Number of subarrays having sum less than K
Last Updated :
19 Oct, 2022
Given an array of non-negative numbers and a non-negative number k, find the number of subarrays having sum less than k. We may assume that there is no overflow.
Examples :
Input : arr[] = {2, 5, 6}
K = 10
Output : 4
The subarrays are {2}, {5}, {6} and
{2, 5},
Input : arr[] = {1, 11, 2, 3, 15}
K = 10
Output : 4
{1}, {2}, {3} and {2, 3}
A simple solution is to generate all subarrays of the array and then count the number of arrays having sum less than K.

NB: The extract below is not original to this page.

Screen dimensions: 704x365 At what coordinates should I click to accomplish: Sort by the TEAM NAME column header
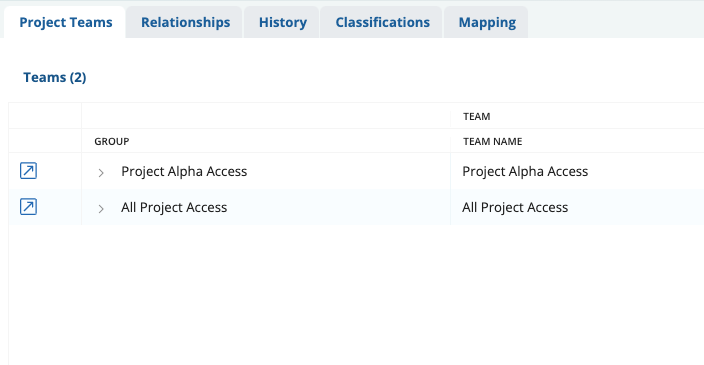493,141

Below is the implementation of above approach :
C++
#include <bits/stdc++.h>
using namespace std;
int countSubarray( int arr[],
int n, int k)
{
int count = 0;
for ( int i = 0; i < n; i++) {
int sum = 0;
for ( int j = i; j < n; j++) {
if (sum + arr[j] < k) {
sum = arr[j] + sum;
count++;
}
else {
break ;
}
}
}
return count;
}
int main()
{
int array[] = { 1, 11, 2, 3, 15 };
int k = 10;
int size = sizeof (array) / sizeof (array[0]);
int count = countSubarray(array, size, k);
cout << count << "\n" ;
}
|
Java
import java.io.*;
class GFG {
static int countSubarray( int arr[],
int n, int k)
{
int count = 0 ;
for ( int i = 0 ; i < n; i++) {
int sum = 0 ;
for ( int j = i; j < n; j++) {
if (sum + arr[j] < k) {
sum = arr[j] + sum;
count++;
}
else {
break ;
}
}
}
return count;
}
public static void main(String[] args)
{
int array[] = { 1 , 11 , 2 , 3 , 15 };
int k = 10 ;
int size = array.length;
int count = countSubarray(array, size, k);
System.out.println(count);
}
}
|
Python3
def countSubarray(arr, n, k):
count = 0
for i in range ( 0 , n):
sum = 0 ;
for j in range (i, n):
if ( sum + arr[j] < k):
sum = arr[j] + sum
count + = 1
else :
break
return count;
array = [ 1 , 11 , 2 , 3 , 15 ]
k = 10
size = len (array)
count = countSubarray(array, size, k);
print (count)
|
C#
using System;
class GFG {
static int countSubarray( int [] arr,
int n, int k)
{
int count = 0;
for ( int i = 0; i < n; i++) {
int sum = 0;
for ( int j = i; j < n; j++) {
if (sum + arr[j] < k) {
sum = arr[j] + sum;
count++;
}
else {
break ;
}
}
}
return count;
}
public static void Main(String[] args)
{
int [] array = { 1, 11, 2, 3, 15 };
int k = 10;
int size = array.Length;
int count = countSubarray(array, size, k);
Console.WriteLine(count);
}
}
|
PHP
<?php
function countSubarray( $arr , $n , $k )
{
$count = 0;
for ( $i = 0; $i < $n ; $i ++)
{
$sum = 0;
for ( $j = $i ; $j < $n ; $j ++)
{
if ( $sum + $arr [ $j ] < $k )
{
$sum = $arr [ $j ] + $sum ;
$count ++;
}
else
{
break ;
}
}
}
return $count ;
}
$array = array (1, 11, 2, 3, 15);
$k = 10;
$size = sizeof( $array );
$count = countSubarray( $array , $size , $k );
echo $count , "\n" ;
?>
|
Javascript
<script>
function countSubarray(arr , n , k)
{
var count = 0;
for (i = 0; i < n; i++)
{
var sum = 0;
for (j = i; j < n; j++)
{
if (sum + arr[j] < k)
{
sum = arr[j] + sum;
count++;
}
else
{
break ;
}
}
}
return count;
}
var array = [ 1, 11, 2, 3, 15 ];
var k = 10;
var size = array.length;
var count = countSubarray(array, size, k);
document.write(count);
</script>
|
Time complexity: O(n^2)
Auxiliary Space: O(1)
An efficient solution is based on a sliding window technique that can be used to solve the problem. We use two pointers start and end to represent starting and ending points of the sliding window. (Not that we need to find contiguous parts).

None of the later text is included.